As the chopper flew out of Kullu, there was a tug at my heartstrings. No, not because we were exiting the winter wonderland, but because the helicopter brought back a rush of childhood memories. As kids, we would often hop into helicopters meant for our dads, for joy rides chasing cattle, bewildered farmers, rhinos, rivers and, at times, inadvertently teasing the border patrols at Bangladesh. Having lost both my parents, those memories did its own gig in my mind. This chopper was less noisy than the ones of my childhood and floated across mountains and valleys to descend at Shimla, a table-top airstrip where no planes land. It was time for some quick breakfast and coffee. Soon, we were on the way to Chandigarh like royalty.
Pictures courtesy the author.
The author is a comunications professional
The heavily snowed-in valley at Hampta Pass.
Things to pack & prep
1. Snow boots.
2. Body warmers which are actually meant for sub-zero temperatures.

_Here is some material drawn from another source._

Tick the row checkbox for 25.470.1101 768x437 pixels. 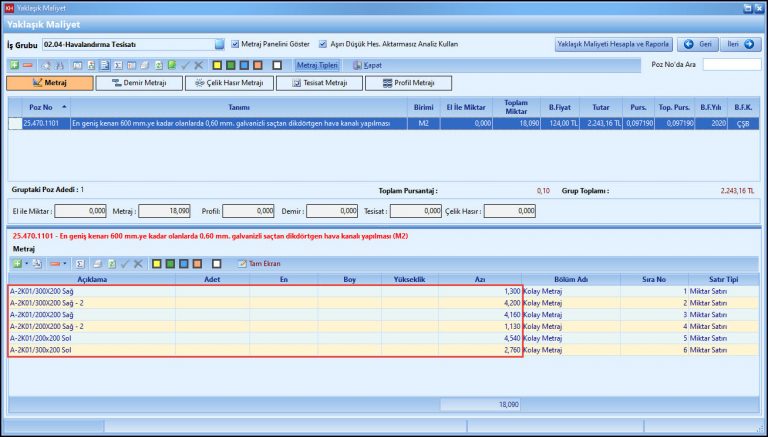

3. Money. Everything gets easier to find but expensive if snowfall continues and roads close.
4. A weather app on your mobile to plan well. Especially exits.
5. Jackets with waterproofing for sub-zero temperatures to roll on snow and survive the chill.
6. Hand gloves and warm socks.
7. Procure from stores stocking mountaineering gear or shop at the destination itself.
8. Vitamin C intake must begin before you head out to such a place.
9. Pack only essentials. Baggage allowance is an issue. So pack smart and few.
10. Google information to know where you can go, and where your mind might want to go but your body cannot.
11. Great friends as ideal company.
12. A good phone with a great camera.